Decoding Writing Skills: 6 Ways to Be a Better Storyteller

“What does the soul truly want is the story”, Joseph Campbell wrote in his renowned work – “A Hero with a Thousand Faces”. The book became an inspiration for many storytellers around the world. One of the most notable has been George Lucas, whom it prompted to create his own modern myth – “Star Wars”. 

In his book, Campbell looks deep into the origins of storytelling and claims that stories have been vital to human beings to survive during the history of humanity. Today, far too many people don’t quite realize it, but every one of us is actually living proof that Campbell was not mistaken. 

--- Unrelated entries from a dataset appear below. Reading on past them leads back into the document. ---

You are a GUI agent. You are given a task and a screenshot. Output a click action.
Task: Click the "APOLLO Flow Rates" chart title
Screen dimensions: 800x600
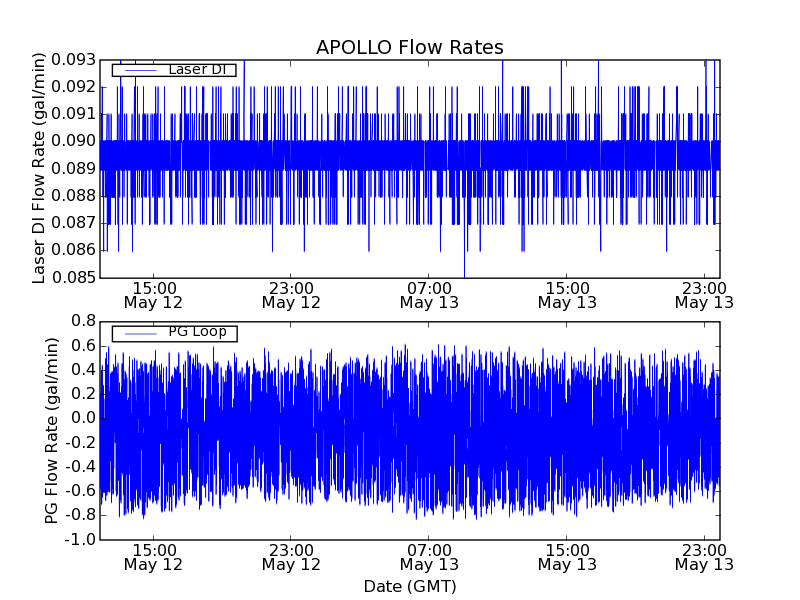click(409, 48)
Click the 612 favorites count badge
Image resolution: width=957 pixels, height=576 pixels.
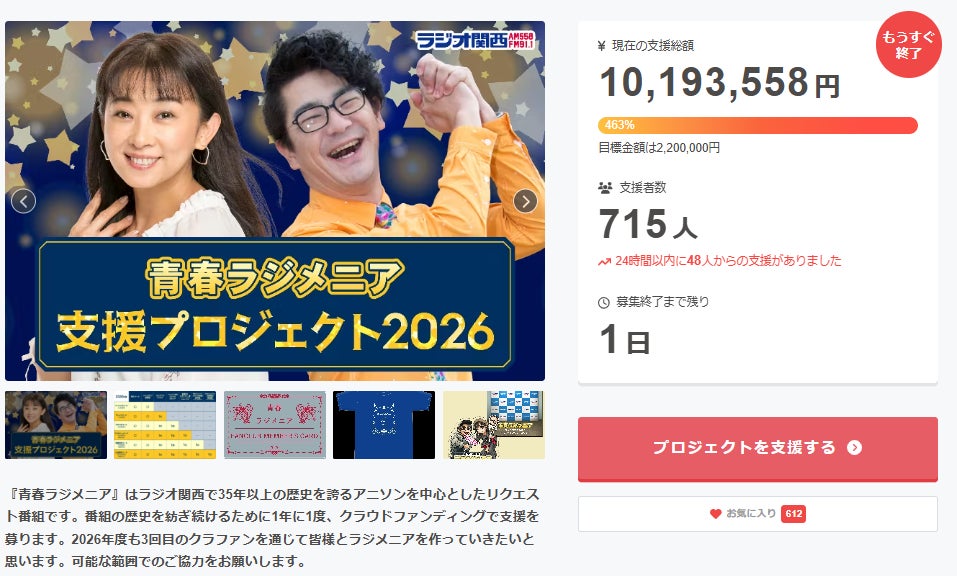tap(793, 514)
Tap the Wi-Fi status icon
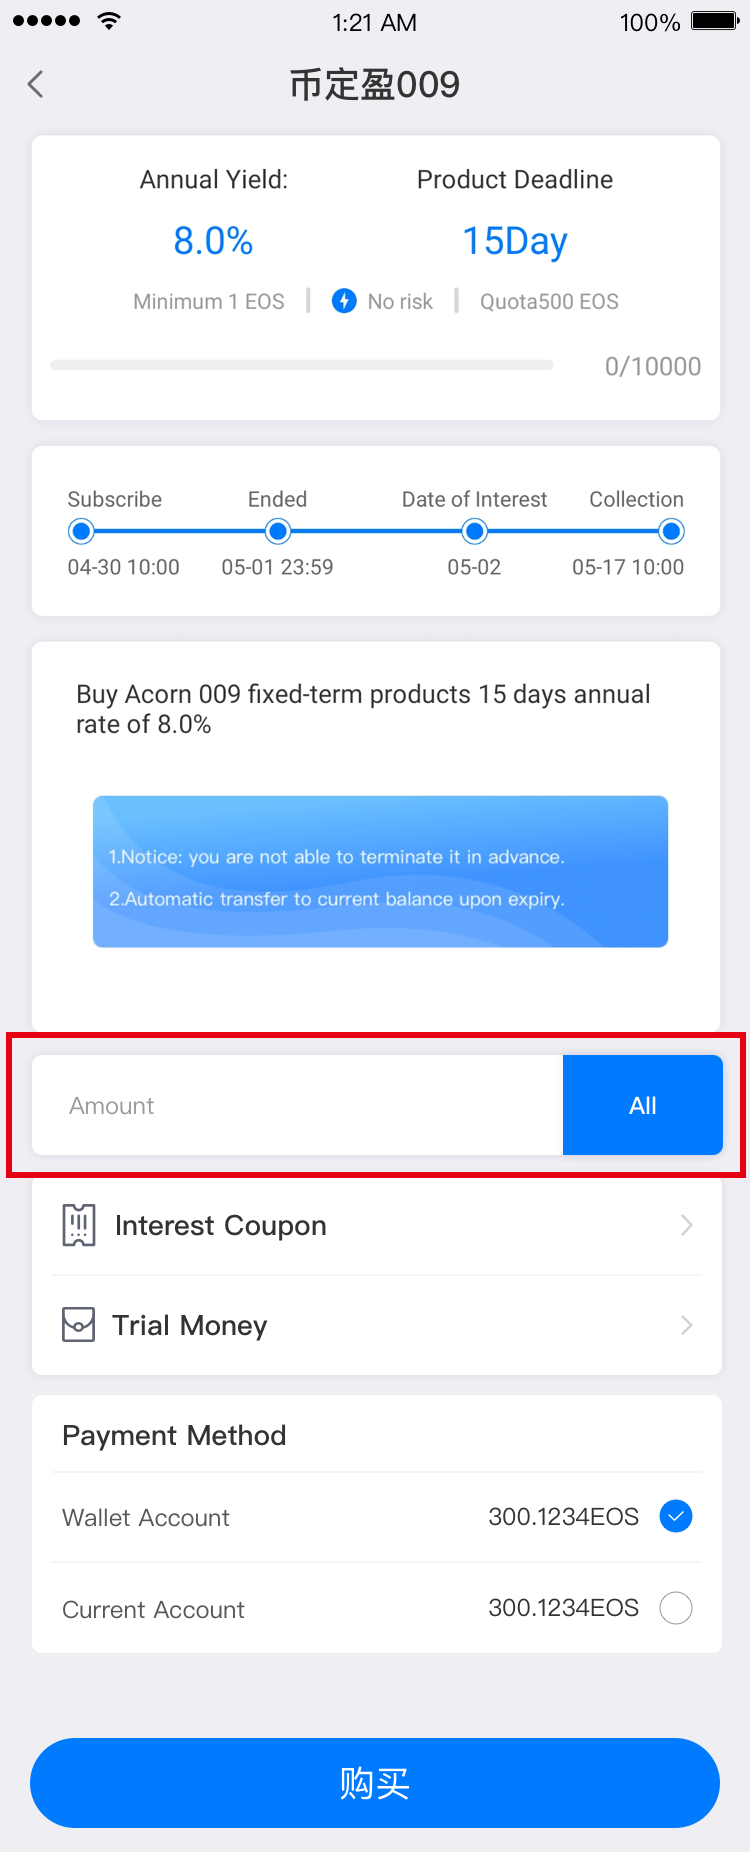This screenshot has width=750, height=1852. pyautogui.click(x=109, y=21)
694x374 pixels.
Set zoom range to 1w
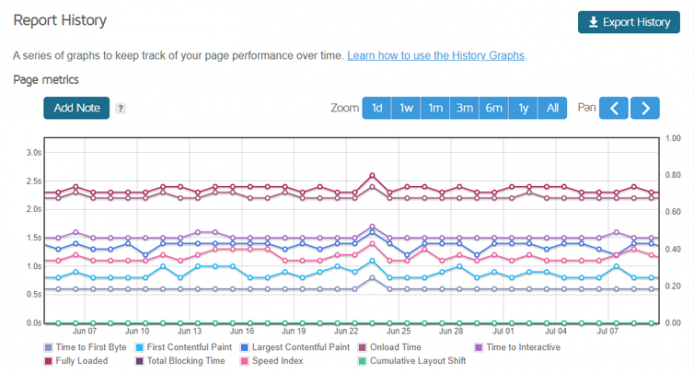pos(406,108)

Even if you’re not a fan of books and movies, you hear dozens of stories every day. They come from your friends and colleagues, relatives, or even casual acquaintances. And if the teller is talented enough, the story persists in your mind, evokes emotions, and feeds your brain. 

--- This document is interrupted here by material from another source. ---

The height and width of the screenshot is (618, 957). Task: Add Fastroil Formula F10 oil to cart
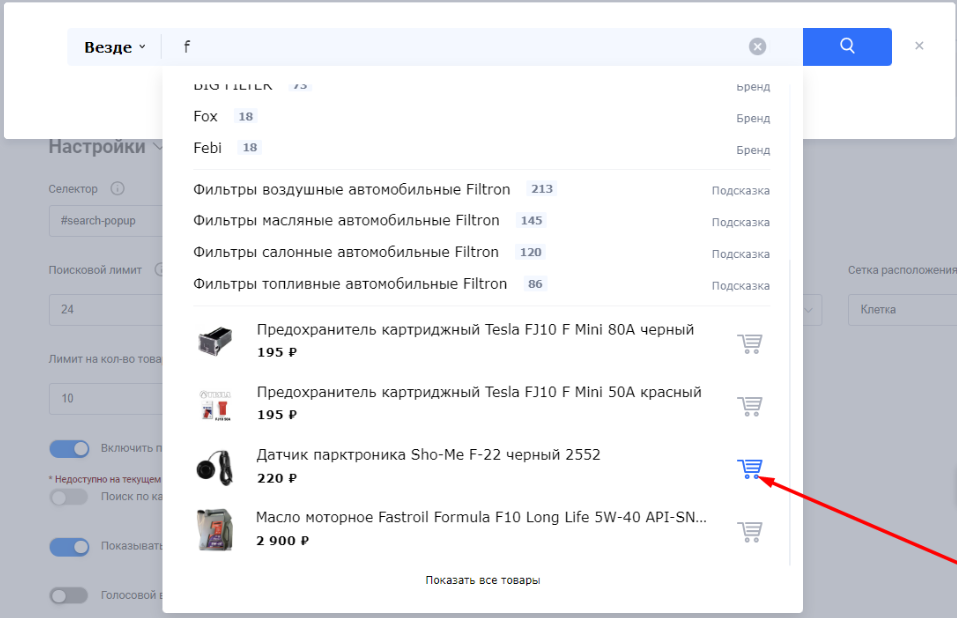(749, 531)
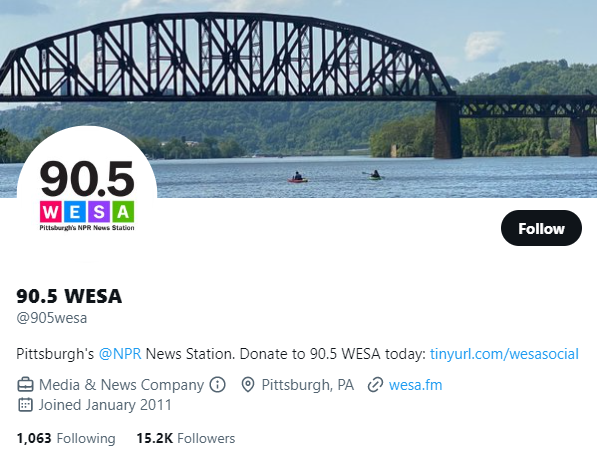Open tinyurl.com/wesasocial donation link
This screenshot has height=476, width=597.
tap(504, 354)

If you want to be that skillful storyteller who knows how to move people’s souls, impress them, and have a real impact – there’s a lot you need to learn. Here are just a few useful tips that can help you along the way. 

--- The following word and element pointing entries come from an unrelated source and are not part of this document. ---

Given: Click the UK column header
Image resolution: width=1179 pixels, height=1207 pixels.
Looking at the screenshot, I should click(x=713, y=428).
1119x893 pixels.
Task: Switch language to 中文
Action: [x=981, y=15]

Get Inspired by Personal Experience 

Everyone has a story to tell. And you certainly do, too. Whether you’re trying to become a novelist or are focused on writing a college essay, don’t try to come up with something original right away. Instead, try to recollect your own experiences and get inspired by them. 

Even if you already have a specific topic, you can always find something about it that will relate to your personal experience. When you do, tell your own story. The truth is, most people love to hear personal stories much more than abstract ideas! 

Remember that there’s always an opportunity to incorporate your own experience into your narrative. For example, when you order an essay from an EssayPro, you can always provide your rough draft to the writer. One will include everything you need in the sample paper. 

Exercise Creative Thinking 

Stephen King in his book “On Writing: A Memoir of the Craft” tells a story of how “Carrie”, his breakthrough novel, came to life. The idea of the opening scene came up to him when he was discussing girls’ shower rooms with a colleague. The thought of the need for privacy in girl’s rooms led to a recollection of an article on telepathy he read a while ago – and that was it! 

Was the connection that King created in his mind obvious? Probably not. But an experienced writer that he’d already been by that time was not only able to make that connection, but also to develop a whole novel from this single idea! 

The point here is if you also want to come up with brilliant ideas, notice the details. Learn to make logical connections between seemingly unrelated things. 

Make a Point

You’ve undoubtedly written some essays at school, so you should already know that every such paper is a finished work that has:

  • a beginning (introduction); 
  • a development (body paragraphs); 
  • a conclusion. 

In all these paragraphs, you try to prove your thesis statement that appeared in your introduction section. 

Here, your thesis statement is your main point, and you should always keep it in mind as you hold forth. With stories, it’s basically the same thing – there’s always the main idea that goes through as the leitmotif. Sometimes, this leitmotif is not an idea but a feeling, an atmosphere, or a mood. Whatever it is, it should always be presented in order for your narrative to not fall apart. 

Throw In a Conflict 

It’s also virtually impossible to make a good story without a proper conflict. The elevation or the downfall of any hero is always much more impressive when it comes after a great struggle, so it’s normal and even necessary to make your character go through many hardships. That’s what will make your readers relate and keep them engaged. 

If you want to take your stories to the next level, learn to make them unpredictable, too. Take, for example, Disney’s “Frozen”: who could have thought that the beautiful prince would turn out to be a deceiver? Had he been the traditional fairy-tale prince, would the tale be as engaging? Certainly not! 

Draft an Outline 

Even if you have a great idea, there’s no guarantee that it will develop into a great narrative. And though some writers prefer to go with the flow, it’s still better to draft an outline early on. Having an outline in the form of a bullet list with all the main plot twists will help you to not lose control of how your story unfolds and keep it consistent. 

It may also help to write a short summary of your story, especially if you’re writing something complex like a novel. And if you’re telling your tale orally, add some key sentences under each of the bullet points of your outline in order to not miss the most important parts. 

Know How to Use Your Tools 

Coming back to Stephen King’s book on writing, he emphasized the necessity of being able to use a writer’s “toolbox”. He compares it with an actual toolbox that his grandfather made by himself. It had three levels – the most commonly used tools are on the highest level, the least used ones are lower. 

Among such tools for a writer there are:

  • vocabulary;
  • grammar;
  • style;
  • form, and more.

The bigger your toolbox is and the better you know how to use everything that’s in it, the better you are able to convey your narrative. So, don’t spare time on filling in your box! 

Final Words 

Everyone has a story to tell – but only a few know how to do it properly. Becoming a great storyteller takes lots of time and practice, but there are proven ways how practically anyone can become better at this craft. 

Use our pieces of advice listed above to improve your skills and see how being a better storyteller will affect every aspect of your life!